Mithilfe von LCC-Programmen können Lebenszykluskosten relativ präzise vorhergesagt und über Variantenvergleiche optimiert werden. Die Nutzungs- und Lebenszykluskostenplanung war zwar schon immer ein Thema für Bauökonomen – mit der Nachhaltigkeitsdebatte hat es an Brisanz gewonnen. Auch deshalb, weil LCC-Berechnungen zunehmend im Rahmen von Wettbewerben und Ausschreibungen gefordert werden. Außerdem sind sie Teil der Nachhaltigkeitszertifizierung nach DGNB- oder BNB-Standard.
Im Hinblick auf eine ökonomisch nachhaltige Architektur ist die integrale Planung der Nutzungs- und Lebenszykluskosten unabdingbar und erhält in der Bauplanung immer mehr Bedeutung. Sie erhöht zwar den Aufwand und damit die Planungskosten, steigert aber die Wirtschaftlichkeit. Ziel der rechnergestützten Lebenszyklus-Kostenplanung von Gebäuden ist es, alle während der Erstellung, Nutzung und dem Abriss anfallenden Kosten über den gesamten Lebenszyklus hinweg zu optimieren.

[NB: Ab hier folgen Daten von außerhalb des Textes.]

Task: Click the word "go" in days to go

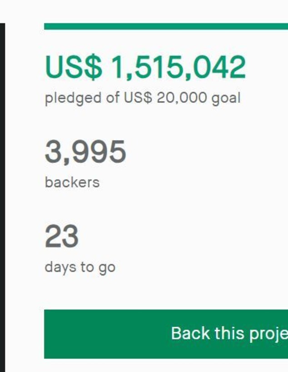Action: click(x=107, y=268)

Ergebnis der Analyse ist ein zeitbereinigter, auf die Nutz- oder Bruttogrundrissfläche umgerechneter und damit vergleichbarer Geldbetrag Abb. 5.
Dazu werden alle Kosten, inklusive Preissteigerungen, kumuliert und mit der Barwertmethode der Gegenwartswert ermittelt. Zu den Lebenszykluskosten gehören Herstellungs- und Abrisskosten nach DIN 276-1 (Baukosten, Rückbau- und Entsorgungskosten) [6] sowie Baunutzungskosten nach DIN 18960 (Kosten für Betrieb, Reinigung, Pflege und Instandhaltung) [7]. Je nach Objekt, Nutzungsart und Berechnungszweck kommen bei der lebenszyklusorientierten Wirtschaftlichkeitsbetrachtung dynamische Berechnungsverfahren (Kapitalwertmethode, Annuitätsmethode etc.) zum Einsatz, die auch Zahlungsströme im Zeitverlauf berücksichtigen.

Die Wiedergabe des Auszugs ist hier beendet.